The aim of the present report is to assess hearing results obtained in the ears previously subjected to modified radical operations.
A group of 228 patients at 6 to 69 years of age was assessed at our clinic. They underwent reconstruction of the tympanic membrane and ossicular chain, damaged as a result of chronic inflammatory lesions. Previously, the patients had undergone radical modified operations. In the majority of patients the interval between the removal of inflammatory lesions (mainly cholesteatoma) and reconstructive surgery had been planned earlier and it ranged from 8 to 11 months. Reconstructive surgeries were also performed in patients after the curative operations performed even 10 years previously, but they were referred to our Institute because they had no benefit from using hearing aids.
Glassionomeric cement was used to reconstruct the conductive auditory apparatus, remnants of auditory ossicles, bone slivers, cartilage fragments and artificial prostheses. The tympanic membrane was restored using a piece of the trangus perichondrium or temporal muscle fascia.

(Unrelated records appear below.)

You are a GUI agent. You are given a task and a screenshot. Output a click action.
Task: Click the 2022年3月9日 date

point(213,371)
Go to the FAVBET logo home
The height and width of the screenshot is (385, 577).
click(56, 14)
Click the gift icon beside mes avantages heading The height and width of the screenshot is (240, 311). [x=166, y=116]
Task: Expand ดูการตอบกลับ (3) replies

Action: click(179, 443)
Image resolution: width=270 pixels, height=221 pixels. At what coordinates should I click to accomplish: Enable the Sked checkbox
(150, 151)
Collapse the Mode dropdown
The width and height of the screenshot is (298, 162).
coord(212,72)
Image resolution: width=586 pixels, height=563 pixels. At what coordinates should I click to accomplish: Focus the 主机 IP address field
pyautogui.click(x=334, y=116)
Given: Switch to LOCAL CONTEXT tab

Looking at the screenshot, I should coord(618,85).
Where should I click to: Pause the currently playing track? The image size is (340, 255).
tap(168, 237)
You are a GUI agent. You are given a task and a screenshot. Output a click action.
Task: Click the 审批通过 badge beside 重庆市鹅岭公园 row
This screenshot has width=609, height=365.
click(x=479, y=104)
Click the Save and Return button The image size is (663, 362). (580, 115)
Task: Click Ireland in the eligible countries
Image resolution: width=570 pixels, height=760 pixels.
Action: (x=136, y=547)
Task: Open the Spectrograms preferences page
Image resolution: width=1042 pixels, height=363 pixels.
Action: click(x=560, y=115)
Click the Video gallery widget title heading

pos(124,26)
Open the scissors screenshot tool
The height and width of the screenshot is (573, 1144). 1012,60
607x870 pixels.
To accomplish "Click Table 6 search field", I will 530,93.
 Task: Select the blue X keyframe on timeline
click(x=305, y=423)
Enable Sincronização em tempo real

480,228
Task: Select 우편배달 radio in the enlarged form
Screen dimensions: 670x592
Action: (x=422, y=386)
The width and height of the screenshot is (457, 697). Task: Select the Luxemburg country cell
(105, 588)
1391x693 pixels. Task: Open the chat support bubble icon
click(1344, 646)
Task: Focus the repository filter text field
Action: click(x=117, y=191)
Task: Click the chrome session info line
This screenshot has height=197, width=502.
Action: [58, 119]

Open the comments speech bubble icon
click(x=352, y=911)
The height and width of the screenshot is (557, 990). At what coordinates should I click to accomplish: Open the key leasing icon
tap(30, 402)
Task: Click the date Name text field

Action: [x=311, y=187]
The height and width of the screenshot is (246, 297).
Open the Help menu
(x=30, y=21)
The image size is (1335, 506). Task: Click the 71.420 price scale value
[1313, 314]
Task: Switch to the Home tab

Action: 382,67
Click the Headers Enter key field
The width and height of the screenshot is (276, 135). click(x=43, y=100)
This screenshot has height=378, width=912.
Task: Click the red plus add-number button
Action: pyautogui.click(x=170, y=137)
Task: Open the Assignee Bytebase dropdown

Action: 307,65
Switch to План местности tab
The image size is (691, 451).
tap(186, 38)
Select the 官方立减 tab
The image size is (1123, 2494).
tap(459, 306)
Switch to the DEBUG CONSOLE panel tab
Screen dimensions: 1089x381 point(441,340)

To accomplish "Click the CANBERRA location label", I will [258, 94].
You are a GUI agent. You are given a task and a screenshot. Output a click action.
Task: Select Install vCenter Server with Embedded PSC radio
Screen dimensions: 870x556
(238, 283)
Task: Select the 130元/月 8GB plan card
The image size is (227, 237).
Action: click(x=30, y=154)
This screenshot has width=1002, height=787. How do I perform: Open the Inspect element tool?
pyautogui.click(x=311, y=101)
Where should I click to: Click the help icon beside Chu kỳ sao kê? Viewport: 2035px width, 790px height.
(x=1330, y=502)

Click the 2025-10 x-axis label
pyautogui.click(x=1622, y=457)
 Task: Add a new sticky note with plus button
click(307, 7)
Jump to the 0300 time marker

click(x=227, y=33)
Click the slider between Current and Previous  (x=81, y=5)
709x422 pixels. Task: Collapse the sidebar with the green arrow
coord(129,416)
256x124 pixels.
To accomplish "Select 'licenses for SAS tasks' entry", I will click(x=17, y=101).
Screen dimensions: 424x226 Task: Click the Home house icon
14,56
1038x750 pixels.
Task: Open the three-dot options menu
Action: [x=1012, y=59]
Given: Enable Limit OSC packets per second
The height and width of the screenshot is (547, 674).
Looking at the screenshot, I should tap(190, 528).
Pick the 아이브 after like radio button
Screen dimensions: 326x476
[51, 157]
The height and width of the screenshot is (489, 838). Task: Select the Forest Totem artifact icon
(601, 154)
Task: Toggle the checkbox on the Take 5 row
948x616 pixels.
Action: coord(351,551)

On account of various degrees of middle ear destruction, and therefore, a different extent of recon-struction, the material was divided into groups for the purpose of statistical analysis. Due to that, some of the groups were less numerous, which made the whole statistical analysis unreliable. Hence, in the present report, treated as an initial report, the results refer to the total group of 228 ears, and the follow-up period was at least one year. Auditory results were assessed by using pure tone audiometry and analyzed at standard frequencies (500, 1000, 2000 and 4000 Hz) at 1 month, 6 months and 12 months after the operation. Anatomical results, vital for the patient, were also assessed; the patient gained a closed and dry ear, which allowed a further compensation of hearing loss by using amplification.